The sun sets on Grapes & Cream and Sun Bisc cannabis cultivars in field 2.

But regardless of the societal shifts occurring around cannabis, our biggest concern when we were considering trialing some cannabis in our own fields was how you, our members, would feel about it. After all, this farm is for you. But in conversations with so many of you we heard nothing but support. We came away feeling that if we could grow this plant in alignment with our soil and land stewardship values, and if it could help Green Valley Community Farm survive and thrive, then we owed it to ourselves and to the community that has grown up around the farm to give it a try.

So here goes!

Our immediate hope for this crop is that it helps us survive this drought year with just 10% of the water we normally use. We also hope to trial whether or not some cannabis mixed into our crop rotation might help bring financial stability and resiliency to the farm so that Kayta and I can keep doing the work that we love, in the community that we love, for the rest of our careers.

Fun facts & answers to some frequently asked questions:

  • This crop is 100% legal, permitted, licensed, inspected, tagged, tracked and taxed by a combination of the California Dept of Food and Agriculture; the Sonoma County Dept of Agriculture/Weights and Measures; and the Cal Dept of Fish and Wildlife.

  • No, the weed flowers will not be u-pick. Good try though. ;-)

  • Cannabis is a very water light crop and uses only 30% of the water vegetables use per half acre.

  • Why didn't you just do a smaller produce CSA this year? We only had enough water to run a 30 share CSA this year. A CSA of that size would have not paid the bills. Cannabis packs an economic punch big enough to get us through with such few plants in the ground.
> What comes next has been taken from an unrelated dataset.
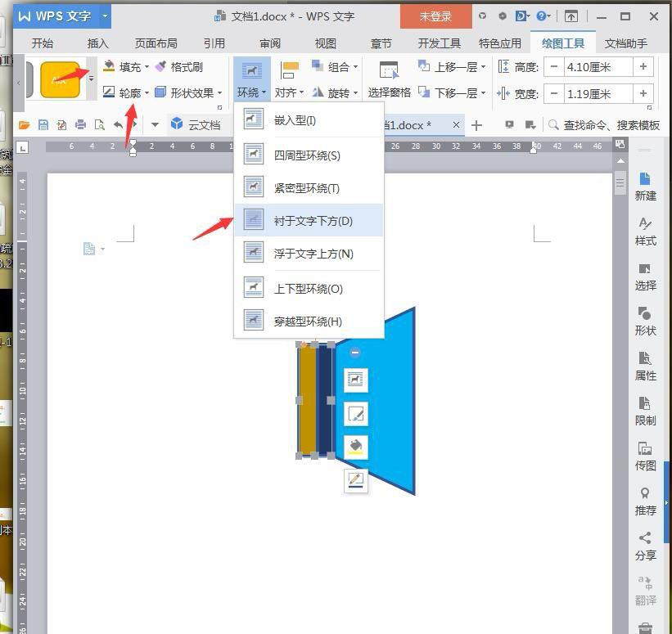Click the Save icon on quick access toolbar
  • You might sometimes see us spraying the plants in the evenings. These sprays are organic micronutrients, like kelp meal, and pro-biotic beneficial bacteria meant to help the plants to ward off pests.

  • No, we are not going to abandon the food farm to become cannabis growers! We love farming food for this community way to much. This CSA is our baby and we both hope it is our life long work.
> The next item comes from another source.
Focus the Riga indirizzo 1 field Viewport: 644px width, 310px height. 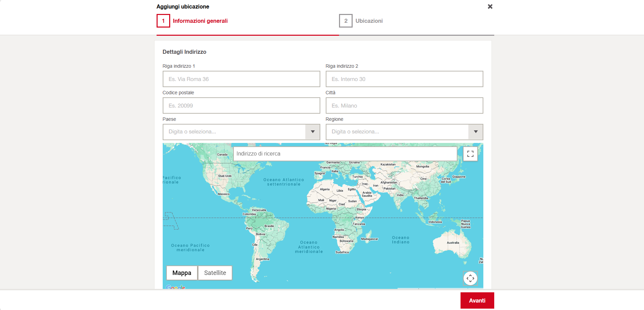pos(241,79)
  • Yes, we are hoping to grow some amount of cannabis in future years on the side in tandem with the vegetables in the hopes that it helps us keep up with the cost of living and farming in West Sonoma County.

  • The two of us have never grown a cannabis plant in our lives (!) so we are growing this crop under the tutelage and in partnership with our friends at New Family Farm, fellow Sebastopol vegetable farmers who've been experimenting and innovating with cannabis in the field for a few years now.

  • What you see is a half acre of more than 10 varieties of cannabis plants with rows spaced very widely to encourage airflow. There is an insectary bed planted every 4th bed to attract natural pest predators. These insectary rows are planted with Sweet Alyssum, Cosmos, Crimson Clover, Phacelia, and other goodies

  • We will be growing it with similar practices to how we grow long term crops like tomatoes and winter squash — except if each tomato plant were the Prince of France and required the fluffiest beds, the finest delicacies, and weekly compost teas.

As always, we are an open book and are happy to answer any questions you have about this new crop in the fields.

We hope you all are enjoying the exploding July garden and the sweet strawberry breeze!